WASHINGTON—At the end of this year the State Department is set to take on far more contracting oversight in Iraq than it ever has in any country — roughly 14,000 contractors.
And some people are questioning whether it can handle the task.
The possibility of waste, fraud and abuse occurring is a “huge risk,” said Dov Zakheim, a former Pentagon comptroller and a member of the Commission on Wartime Contracting in Iraq and Afghanistan. “I would go so far as to say it’s a likelihood.”
“They simply are not organized, structured or oriented to doing this sort of thing,” he said, adding that some problems could be avoided if the Defense Department lends personnel to help out.
The State Department said the contractors will be split evenly between security and support, such as medical services and construction, each with roughly 7,000 personnel.

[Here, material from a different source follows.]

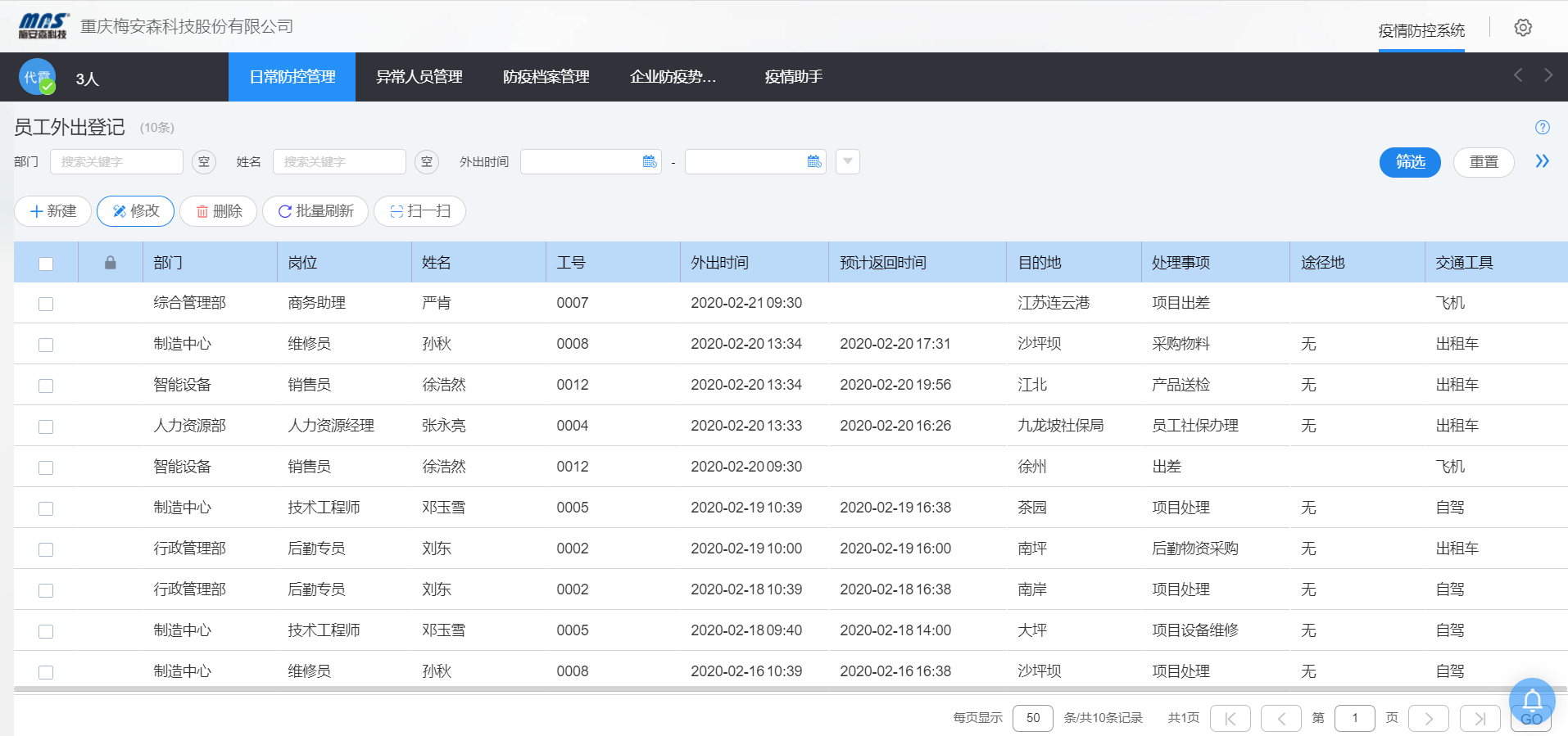The width and height of the screenshot is (1568, 736).
Task: Open the settings gear icon
Action: click(x=1522, y=28)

So the number of State Department-funded security contractors, currently at its peak of about 2,500, will nearly triple. These contractors will not be replacing tasks the Department of Defense handled this year, with the exception of medical services.

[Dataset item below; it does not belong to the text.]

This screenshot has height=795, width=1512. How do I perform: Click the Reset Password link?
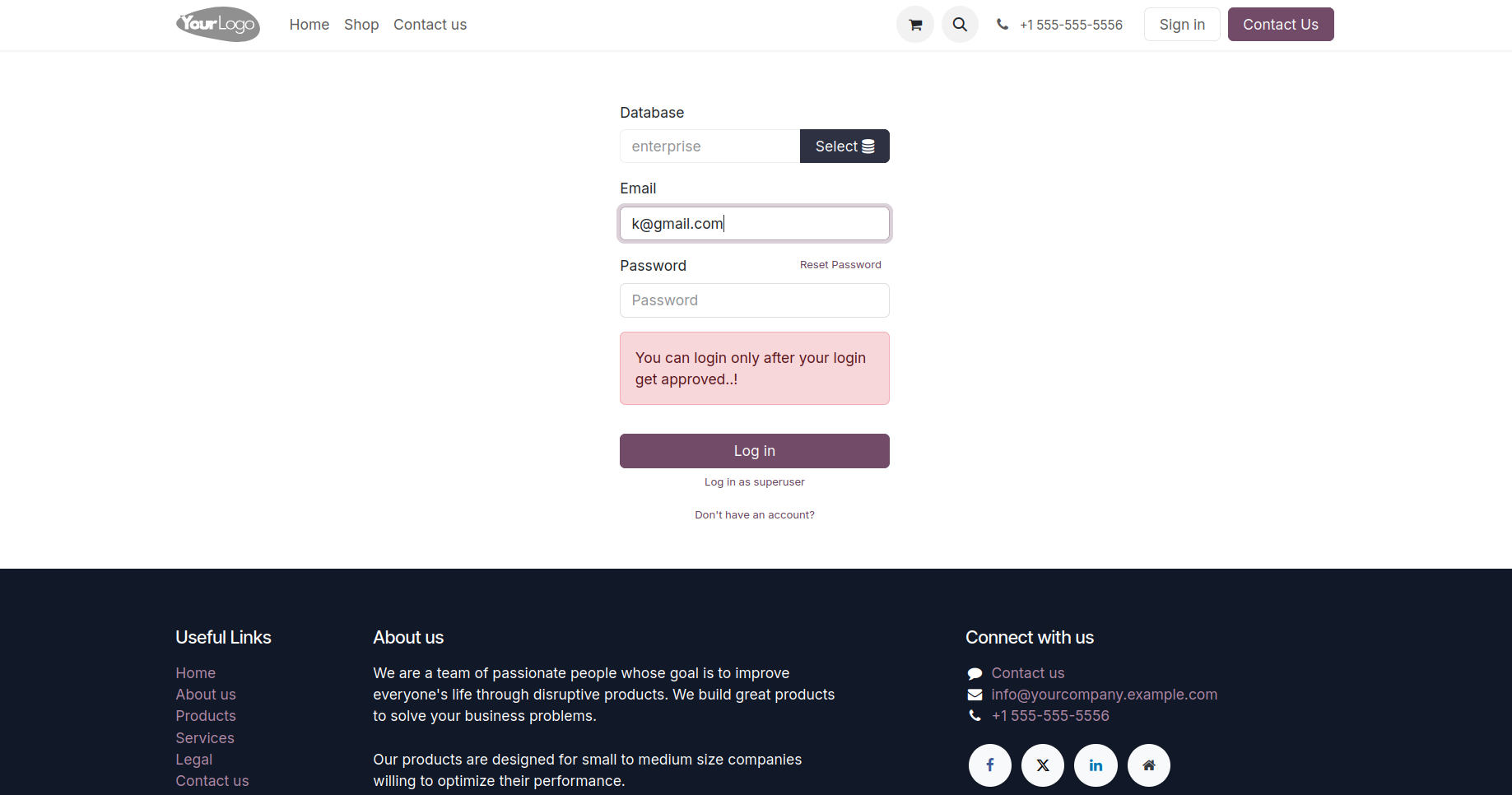(840, 265)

DoD declined to comment on whether it will aid the State Department in contracting oversight, but Frank Kendall, undersecretary of defense, acknowledged the potential for problems in a Senate hearing last week.
“I am sure there will be problems,” he said. “The State Department has never done anything this big, even though they have got a reasonable amount of experience with smaller scale.”
The State Department said it has worked with the Pentagon and carefully considered recommendations from various offices and committees as part of “intensive transition planning and implementation.”
The department said it has developed a comprehensive plan for oversight of contracting. “For example, the department has increased the number of contracting management staff assigned to contracts in Iraq,” State said in a statement.
The unprecedented, massive Defense Department contracting operations in Iraq— in which contractors at times outnumbered U.S. forces—faced some scrutiny over the years.
Reports in 2007 of widespread misconduct by the contractor Blackwater led to the Bush administration’s creation of Zakheim’s commission, which recently reported that up to $60 billion of $206 billion spent on contracting in Iraq and Afghanistan over 10 years was lost to waste, fraud and abuse.
Dan Goure, vice president of the conservative Lexington Institute, pointed out the risk of these problems recurring with State.
“They have never run anything of the complexity, size, number of contracts,” he said. “We know how difficult it was—at least initially and for some number of years—for the Pentagon to handle the scale.”
Goure also mentioned some potential positives, such as Iraq stabilizing and taking on some contracts itself.
“They can hire Accenture, or whoever, just as easily as we can,” he said. “This may be the start of a beautiful friendship.”
New Hampshire Sen. Kelly Ayotte, the senior Republican on the Senate Armed Services Subcommittee on Readiness and Management Support, said she’s “deeply concerned” that what DoD learned will not be passed along to the State Department.
“I would just hate to see us do this and then pour thousands—millions, billions, I don’t know what the number would be—of taxpayer dollars there and have all these lessons just kind of fly out the window,” she said at a hearing last week.